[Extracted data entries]
-*-
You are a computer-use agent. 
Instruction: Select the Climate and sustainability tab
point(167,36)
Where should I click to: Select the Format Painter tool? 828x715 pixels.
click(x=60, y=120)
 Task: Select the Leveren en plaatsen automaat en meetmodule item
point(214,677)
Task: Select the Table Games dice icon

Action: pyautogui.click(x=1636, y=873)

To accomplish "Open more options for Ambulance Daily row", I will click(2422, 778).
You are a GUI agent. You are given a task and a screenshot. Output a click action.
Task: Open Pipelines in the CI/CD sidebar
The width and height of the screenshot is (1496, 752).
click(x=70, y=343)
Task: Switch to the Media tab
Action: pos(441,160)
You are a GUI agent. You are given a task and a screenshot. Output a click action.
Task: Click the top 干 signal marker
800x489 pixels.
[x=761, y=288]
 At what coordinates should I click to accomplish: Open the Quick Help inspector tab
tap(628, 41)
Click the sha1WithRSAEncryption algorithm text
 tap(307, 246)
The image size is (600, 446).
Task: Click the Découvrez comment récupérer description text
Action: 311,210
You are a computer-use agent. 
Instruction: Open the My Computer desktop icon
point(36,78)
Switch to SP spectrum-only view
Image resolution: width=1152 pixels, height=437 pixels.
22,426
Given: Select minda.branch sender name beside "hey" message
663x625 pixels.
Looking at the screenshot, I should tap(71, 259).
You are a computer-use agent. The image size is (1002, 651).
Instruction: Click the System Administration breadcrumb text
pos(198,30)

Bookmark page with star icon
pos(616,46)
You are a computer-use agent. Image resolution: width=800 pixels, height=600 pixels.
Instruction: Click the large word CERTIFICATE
-*-
### EXERCISE BRIEF
An exact copy of every record is required here.

### RESULT OF THIS TASK
You are a computer-use agent. 
Instruction: Select the Climate and sustainability tab
point(167,36)
Where should I click to: Select the Format Painter tool? 828x715 pixels.
click(x=60, y=120)
 Task: Select the Leveren en plaatsen automaat en meetmodule item
point(214,677)
Task: Select the Table Games dice icon

Action: pyautogui.click(x=1636, y=873)

To accomplish "Open more options for Ambulance Daily row", I will click(2422, 778).
You are a GUI agent. You are given a task and a screenshot. Output a click action.
Task: Open Pipelines in the CI/CD sidebar
The width and height of the screenshot is (1496, 752).
click(x=70, y=343)
Task: Switch to the Media tab
Action: pos(441,160)
You are a GUI agent. You are given a task and a screenshot. Output a click action.
Task: Click the top 干 signal marker
800x489 pixels.
[x=761, y=288]
 At what coordinates should I click to accomplish: Open the Quick Help inspector tab
tap(628, 41)
Click the sha1WithRSAEncryption algorithm text
 tap(307, 246)
The image size is (600, 446).
Task: Click the Découvrez comment récupérer description text
Action: 311,210
You are a computer-use agent. 
Instruction: Open the My Computer desktop icon
point(36,78)
Switch to SP spectrum-only view
Image resolution: width=1152 pixels, height=437 pixels.
22,426
Given: Select minda.branch sender name beside "hey" message
663x625 pixels.
Looking at the screenshot, I should tap(71, 259).
You are a computer-use agent. The image size is (1002, 651).
Instruction: Click the System Administration breadcrumb text
pos(198,30)

Bookmark page with star icon
pos(616,46)
You are a computer-use agent. Image resolution: width=800 pixels, height=600 pixels.
Instruction: Click the large word CERTIFICATE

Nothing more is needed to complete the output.